Vexilla is a genus of sea snails, marine gastropod mollusks in the family Muricidae, the murex snails or rock snails.

==Description==
The shell is purpuriform. The inner lip is flattened and depressed. The outer lip, when adult, is thickened, inflected, and toothed.

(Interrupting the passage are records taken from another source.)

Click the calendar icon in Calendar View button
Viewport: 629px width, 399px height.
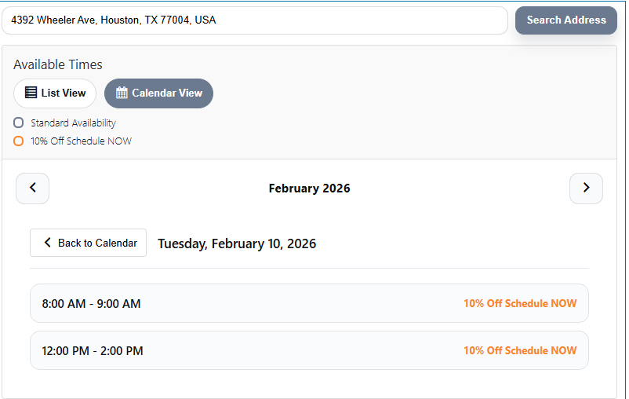(122, 93)
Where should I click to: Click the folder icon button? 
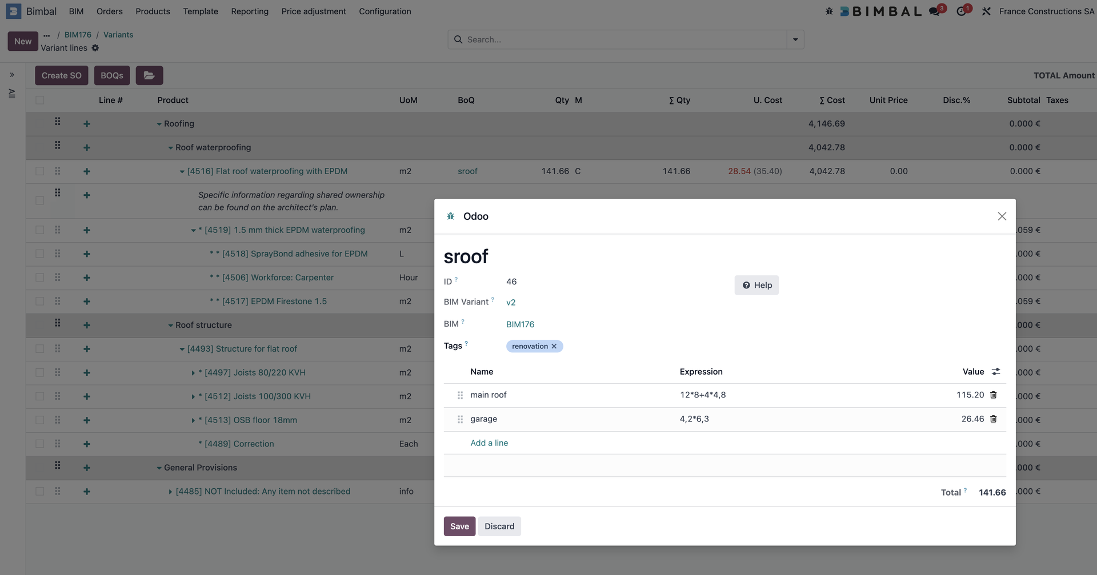pyautogui.click(x=149, y=75)
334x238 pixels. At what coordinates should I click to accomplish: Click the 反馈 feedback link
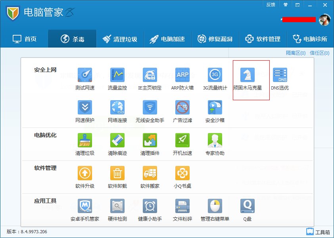coord(271,4)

The aperture is wide.

==Species==
Species within the genus Vexilla include:

- Vexilla taeniata (Powis, 1835)
- Vexilla vexillum (Gmelin, 1791)
- Synonyms
- Vexilla (Usilla) H. Adams, 1861: synonym of Usilla H. Adams, 1861 (original rank)

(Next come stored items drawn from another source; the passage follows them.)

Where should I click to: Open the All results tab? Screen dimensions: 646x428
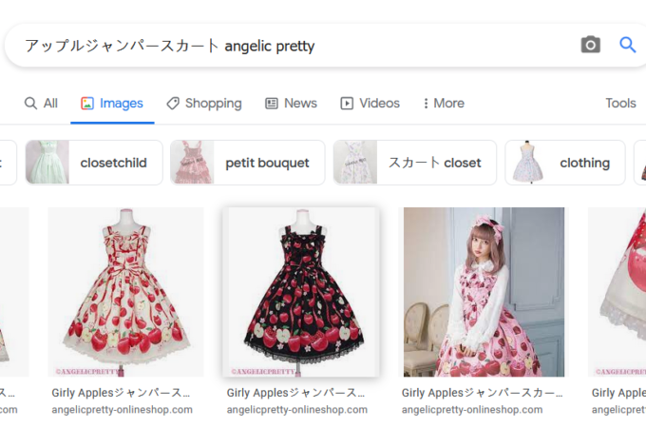(41, 103)
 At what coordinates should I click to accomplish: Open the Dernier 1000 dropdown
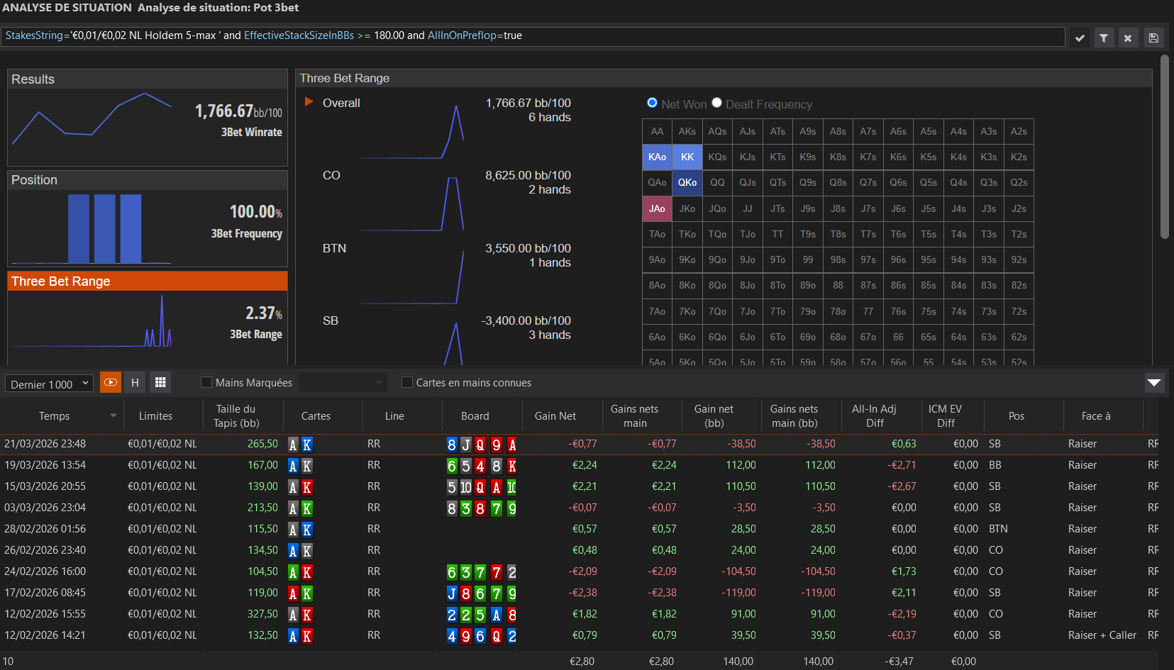[49, 384]
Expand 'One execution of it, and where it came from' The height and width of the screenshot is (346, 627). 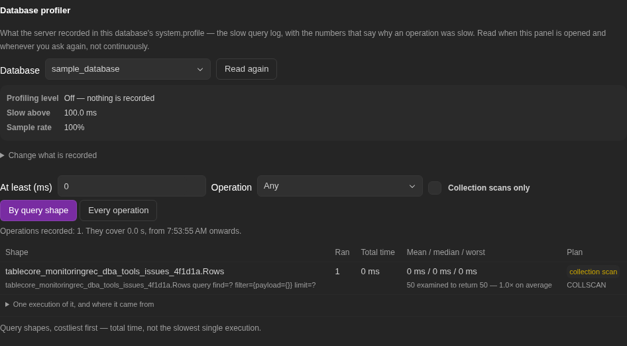coord(83,304)
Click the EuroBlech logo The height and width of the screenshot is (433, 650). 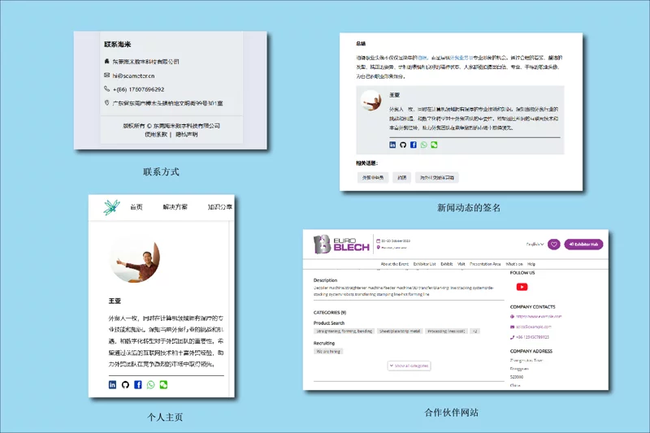[x=342, y=243]
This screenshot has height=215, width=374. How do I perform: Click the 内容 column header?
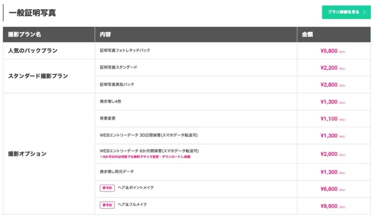105,34
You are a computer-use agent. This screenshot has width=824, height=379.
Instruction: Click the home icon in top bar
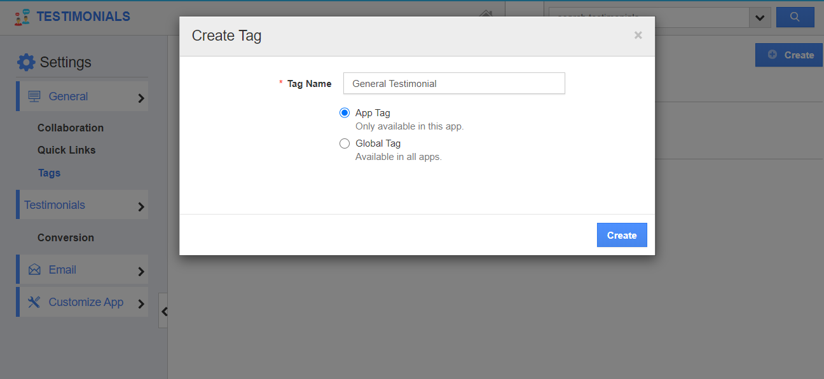point(486,13)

- Vexilla fusconigra Pease, 1860: synonym of Usilla avenacea (Lesson, 1842)
- Vexilla lineata A. Adams, 1854: synonym of Vexilla vexillum (Gmelin, 1791)
- Vexilla picta Swainson, 1840: synonym of Vexilla vexillum (Gmelin, 1791)
- Vexilla thaanumi Pilsbry, 1921: synonym of Vexilla vexillum (Gmelin, 1791) (original combination)
- Vexilla variabilis (Deshayes, 1863): synonym of Cronia avenacea (Lesson, 1842): synonym of Usilla avenacea (Lesson, 1842)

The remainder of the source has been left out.